DATA PROVIDED:
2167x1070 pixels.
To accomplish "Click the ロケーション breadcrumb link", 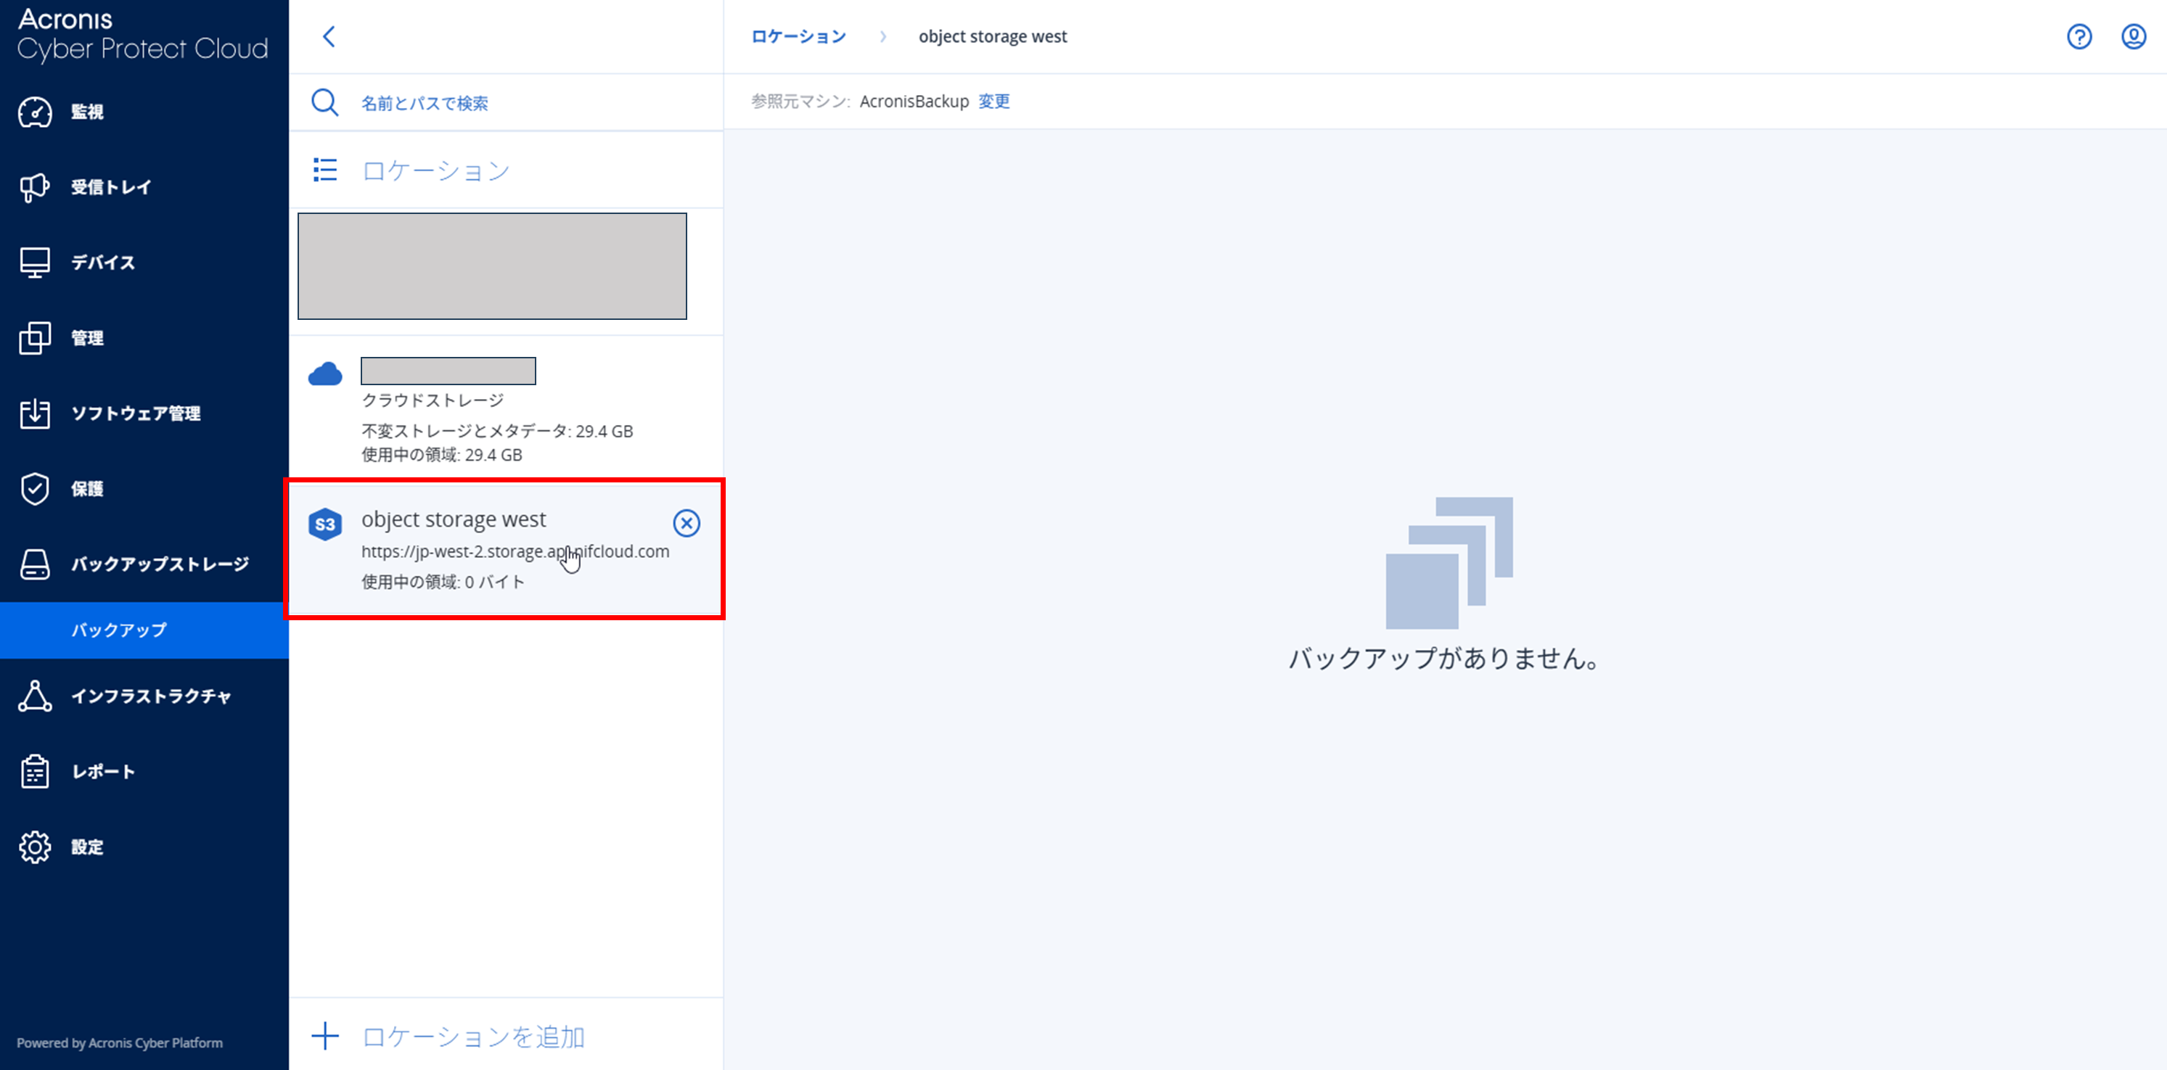I will point(797,37).
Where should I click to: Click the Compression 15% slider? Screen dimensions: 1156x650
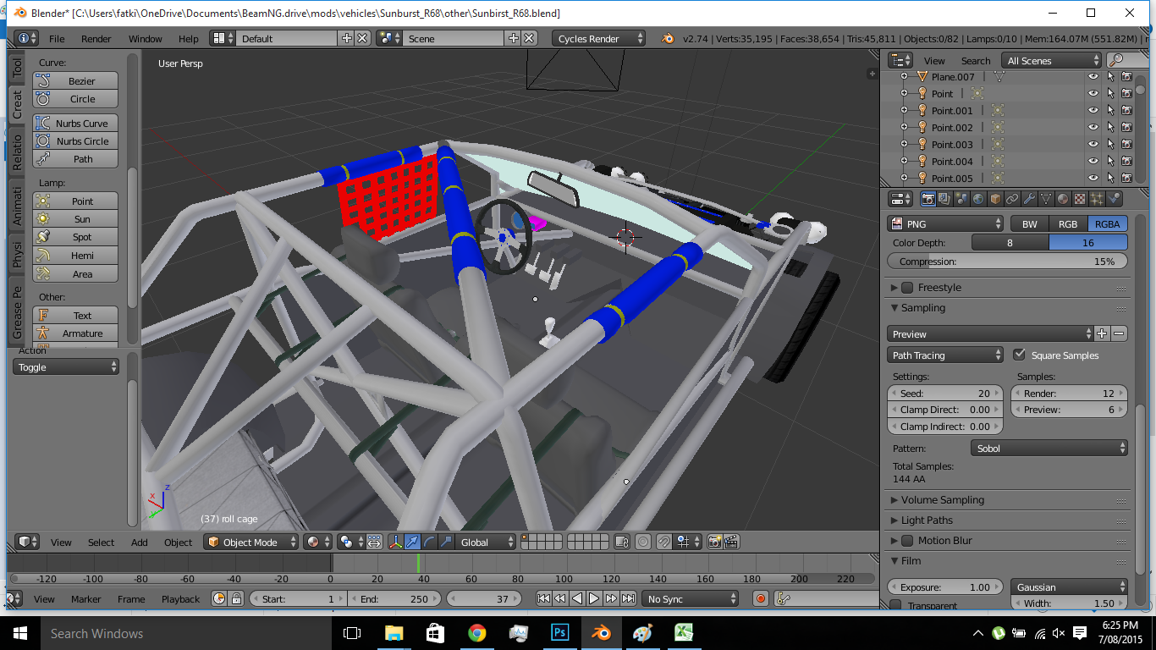click(x=1007, y=262)
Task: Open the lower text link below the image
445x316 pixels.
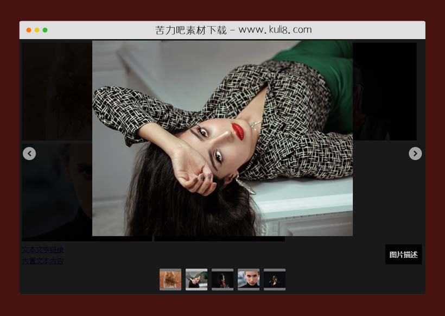Action: [x=42, y=261]
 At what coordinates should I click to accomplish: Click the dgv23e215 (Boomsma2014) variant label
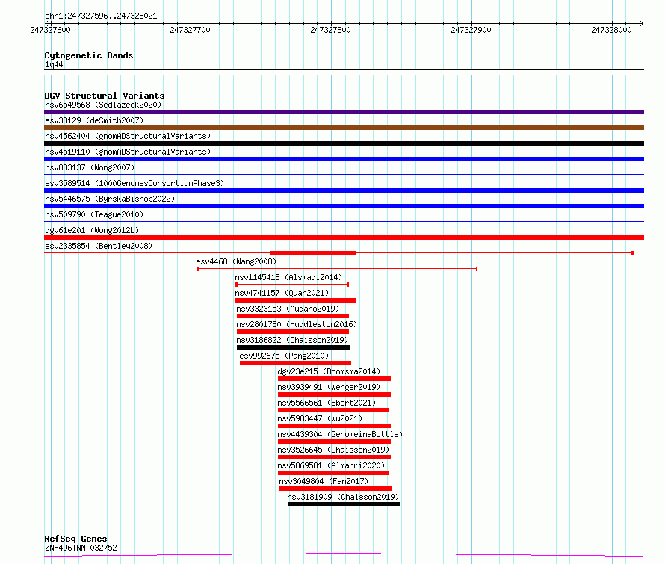click(329, 371)

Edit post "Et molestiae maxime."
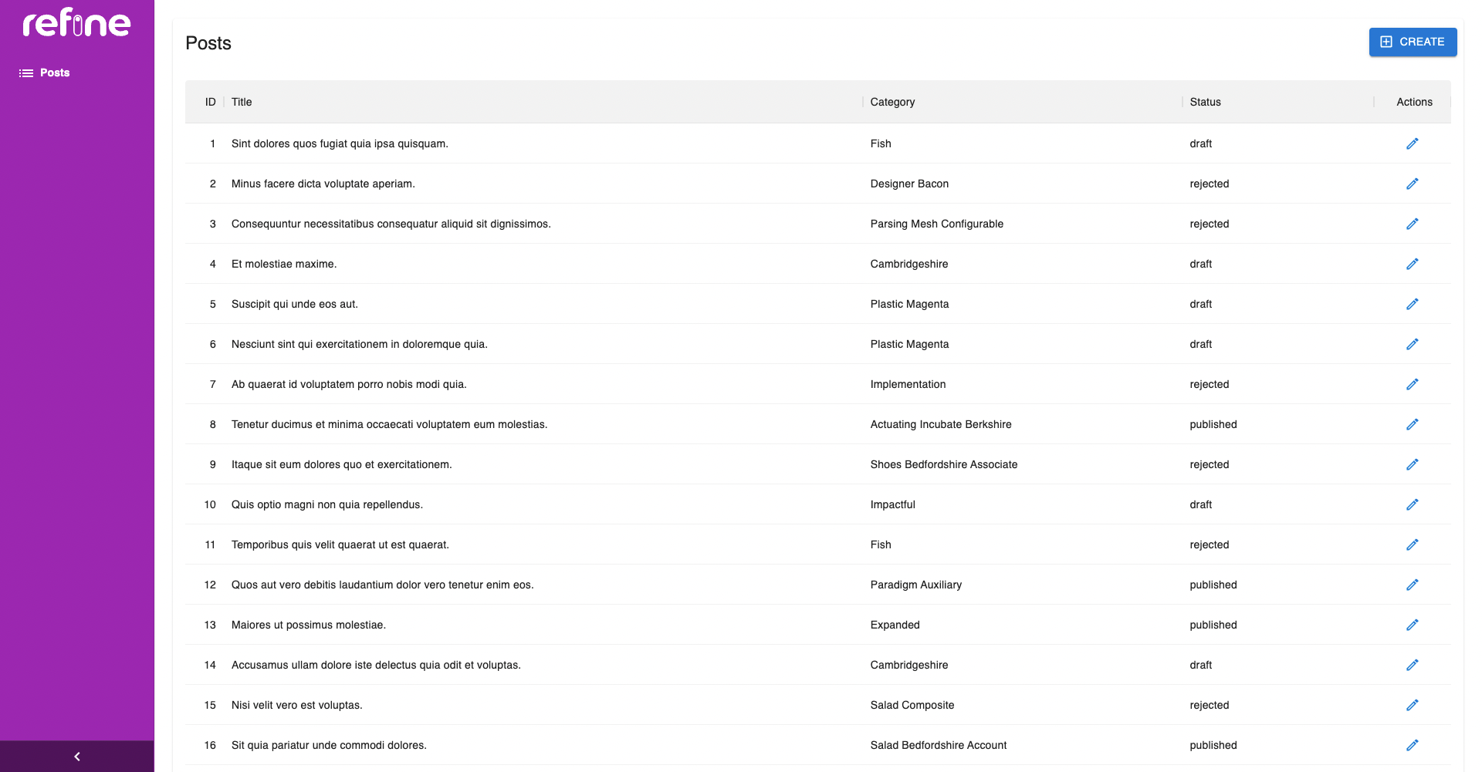pyautogui.click(x=1413, y=264)
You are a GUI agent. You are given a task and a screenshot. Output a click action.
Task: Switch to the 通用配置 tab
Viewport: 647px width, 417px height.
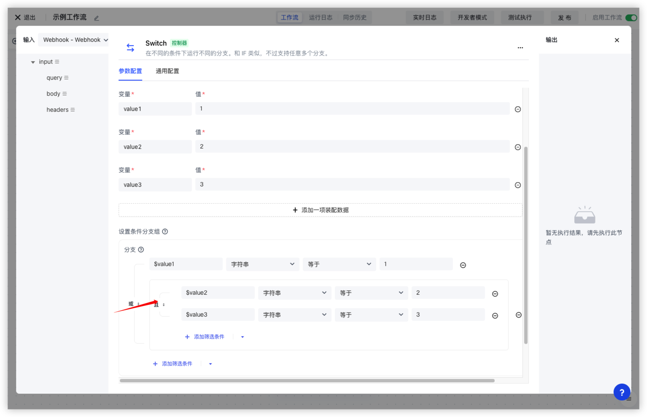pos(167,71)
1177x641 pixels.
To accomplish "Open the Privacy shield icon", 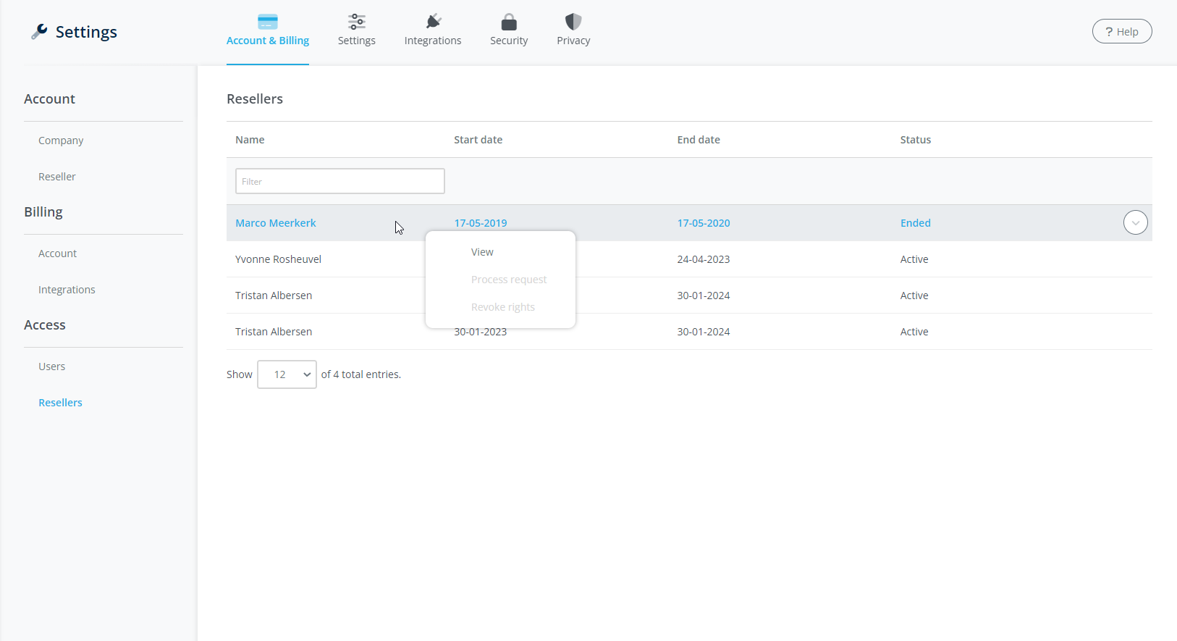I will click(573, 22).
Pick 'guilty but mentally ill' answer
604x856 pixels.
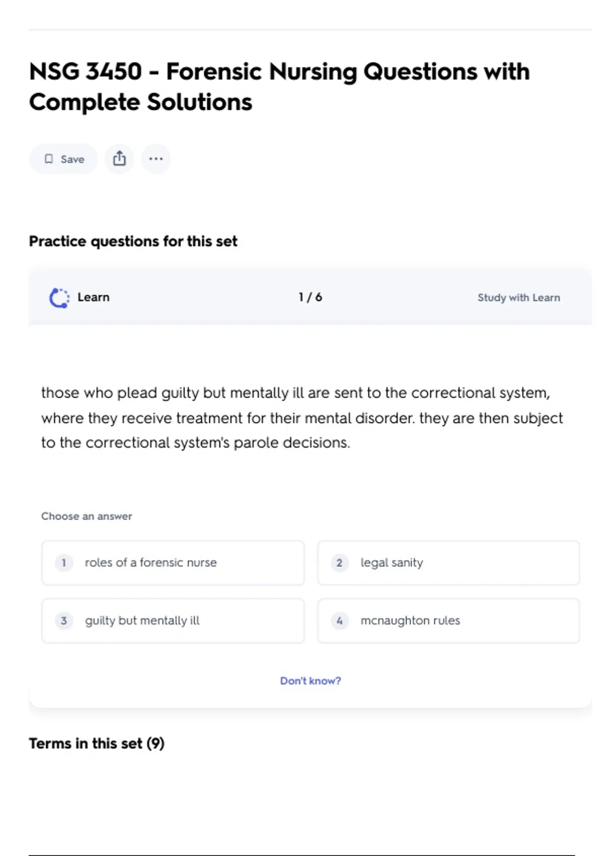point(173,621)
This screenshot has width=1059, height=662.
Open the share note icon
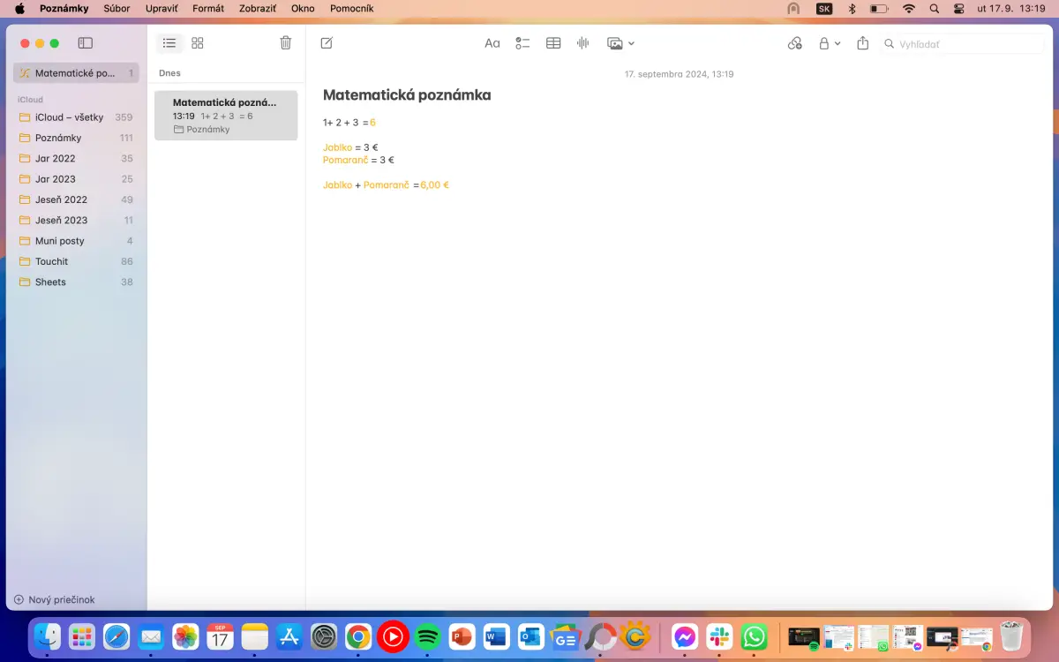pos(863,43)
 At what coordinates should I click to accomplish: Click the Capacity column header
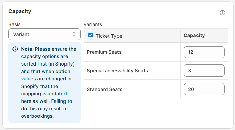(194, 35)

DIRECTIONS FOR THIS TASK:
Please repeat the lines that open with the line containing "Task: Open the" and close with the line containing "pos(167,71)", renaming "coordinates" to "position" and leaving everything else unchanged. Omit the pictures from your answer.

WRITTEN ANSWER:
Task: Open the lower text link below the image
445x316 pixels.
Action: [x=42, y=261]
 At what position should I click to accomplish: Click the dgv23e215 (Boomsma2014) variant label
click(329, 371)

Edit post "Et molestiae maxime."
pyautogui.click(x=1413, y=264)
You are a GUI agent. You are given a task and a screenshot. Output a click action.
Task: Switch to the 通用配置 tab
Viewport: 647px width, 417px height.
pos(167,71)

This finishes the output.